5. C.J. Brown, Maryland | 6th-Yr Senior – 6’3″, 210 lbs
Passing Yds Pass TDs INTs Comp % Rush Yds Rush TD
2013 2,242 13 7 58.9 576 12
2011 842 7 6 49.4 574 5
2010 0 0 0 NA 12 0
Career Totals 3,084 20 13 55.4 1,162 17
(Jeff Vest, Icon SMI)

(Jeff Vest, Icon SMI)

After spending his first five seasons in the ACC, C.J. Brown will play his sixth and final season in the Big Ten. Not very often do we have sixth-year seniors in college athletics, but this is what happens when you have the injury misfortune that Brown has had. As a redshirt freshman, Brown suffered a fracture in his right shoulder that forced him to sit out the last 11 games of the season. Then, two years later, he tore his ACL in a non-contact drill in the preseason and missed the entire 2012 season. Because of the nature of his injuries and number of games missed, Brown petitioned that he receive a medical redshirt for a sixth year of eligibility. The NCAA granted his petition, allowing Brown to remain a Terrapin as Maryland relocates from the ACC into the Big Ten.

Brown is a dual-threat quarterback who can be a handful for defenses when healthy. Do not let the fact that his name was not as prevalent in the press as other ACC quarterbacks like Jameis Winston or Tahj Boyd fool you into thinking any differently. In 2013, Brown played 11 games, missing only two contests with a concussion. In those 11 games, Brown completed 58.9 percent of his passes for 2,242 yards, 13 touchdowns, and seven picks. He accumulated these numbers efficiently. He averaged eight yards per attempt—the highest by a Maryland quarterback since 2007—and maintained one of the lowest interception rates in the ACC (2.48 percent).
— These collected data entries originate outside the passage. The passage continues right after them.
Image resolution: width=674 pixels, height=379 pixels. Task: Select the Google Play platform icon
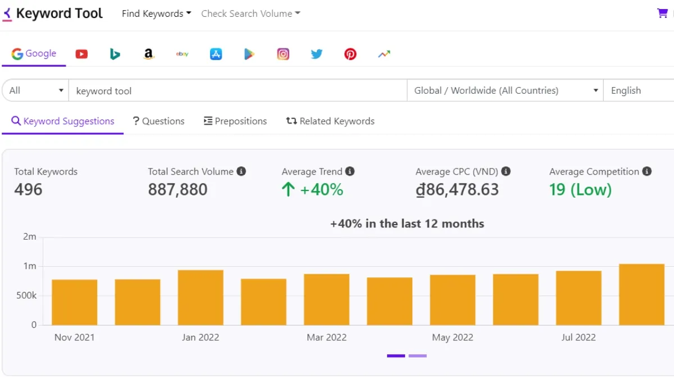tap(249, 53)
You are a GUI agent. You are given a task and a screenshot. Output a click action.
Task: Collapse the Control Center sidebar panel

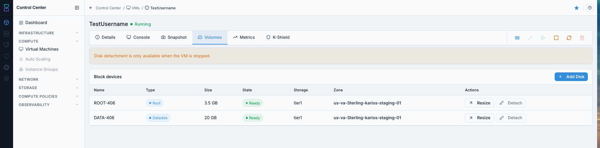tap(77, 8)
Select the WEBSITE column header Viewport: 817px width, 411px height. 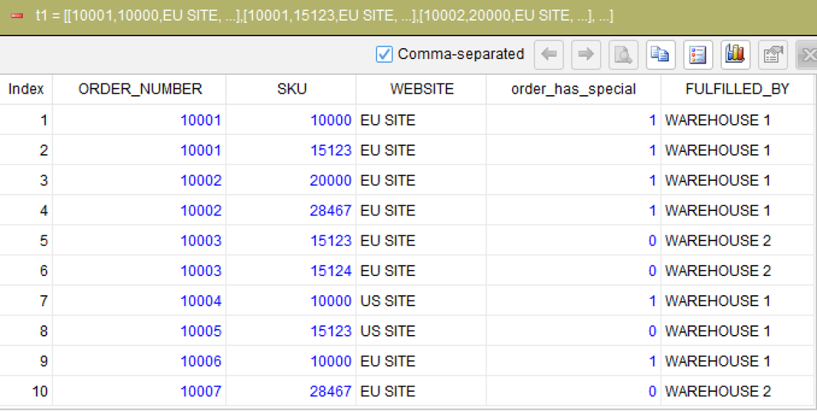421,89
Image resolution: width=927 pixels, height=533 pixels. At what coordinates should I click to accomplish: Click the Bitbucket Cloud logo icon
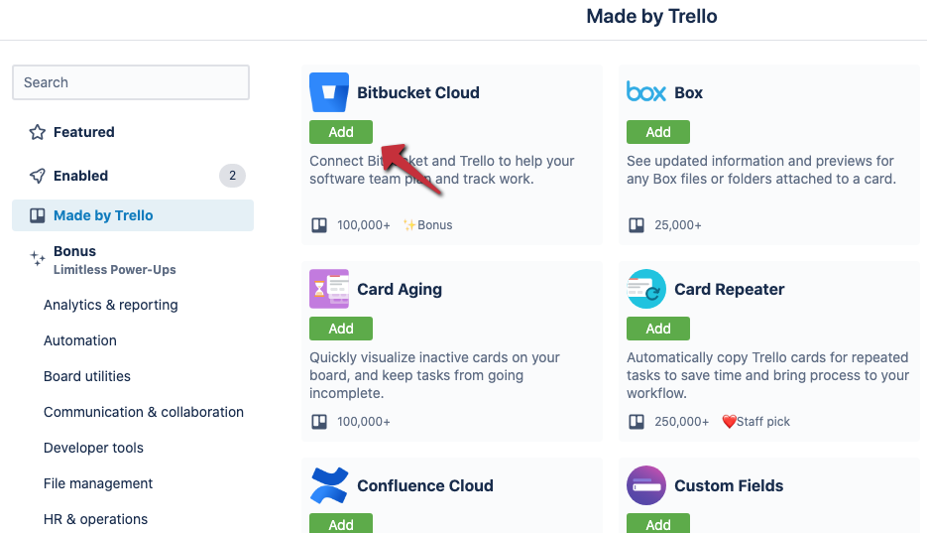click(329, 92)
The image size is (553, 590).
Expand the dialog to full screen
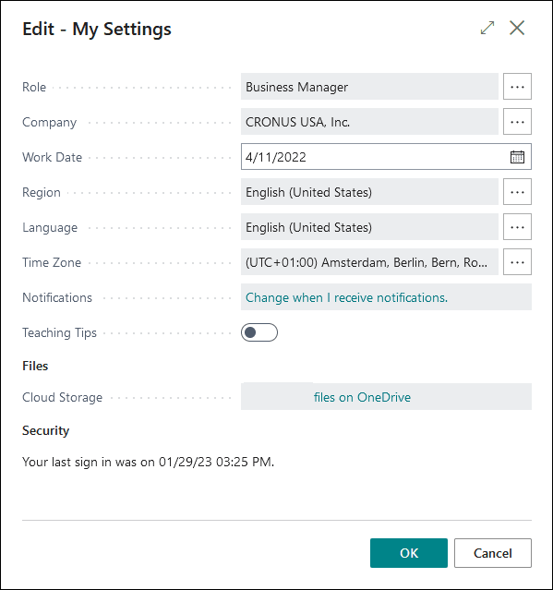(487, 28)
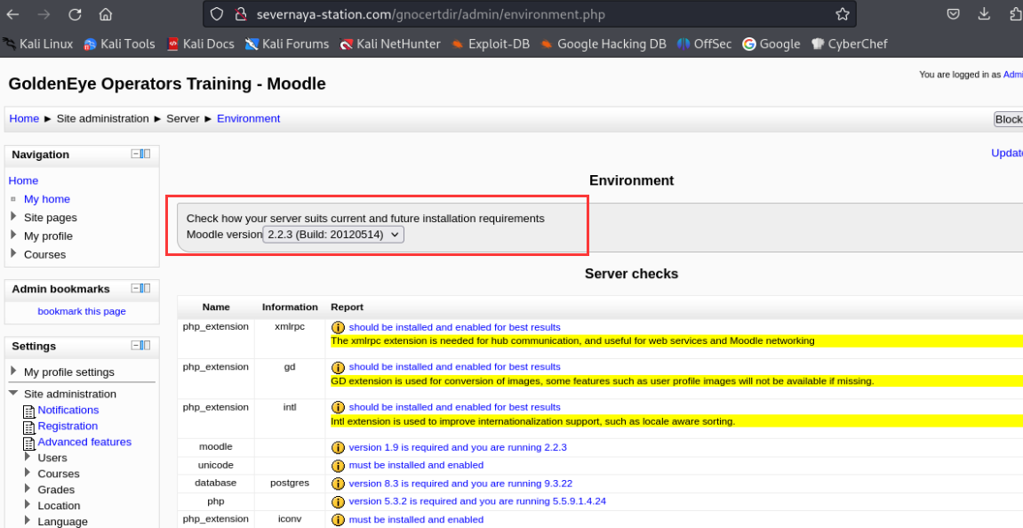This screenshot has width=1023, height=528.
Task: Open the Moodle version dropdown
Action: pyautogui.click(x=333, y=235)
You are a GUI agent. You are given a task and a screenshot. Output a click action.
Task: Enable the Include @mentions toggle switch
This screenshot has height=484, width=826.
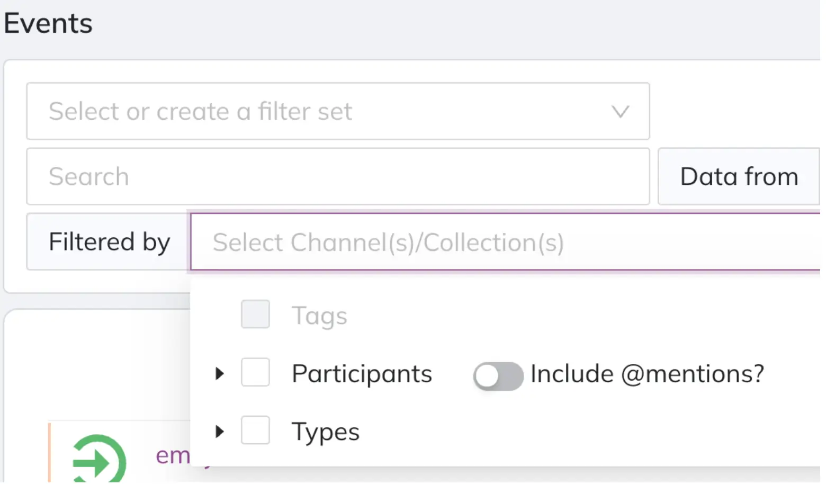498,376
Yet, Brown causes more damage with his feet than his arm. Although he threw for only 13 touchdowns, which is relatively low, he compensated by add 12 rushing touchdowns to the scoreboard. His 12 rushing scores were tied for the fourth-most among all ACC players last season, including the running backs. Further, Brown’s rushing touchdowns did not result solely from quarterback sneaks and draws inside the ten-yard line. He actually is quite dangerous in the open field. Four of his rushing touchdowns were longer than 20 yards; the longest was a 49-yarder. Maryland provides Brown plenty of opportunities to break one, too. He earned almost 13 carries per game en route to 576 rushing yards and 4.1 yards per carry. If Brown finds open lanes, it can be a long day for the opposing defense.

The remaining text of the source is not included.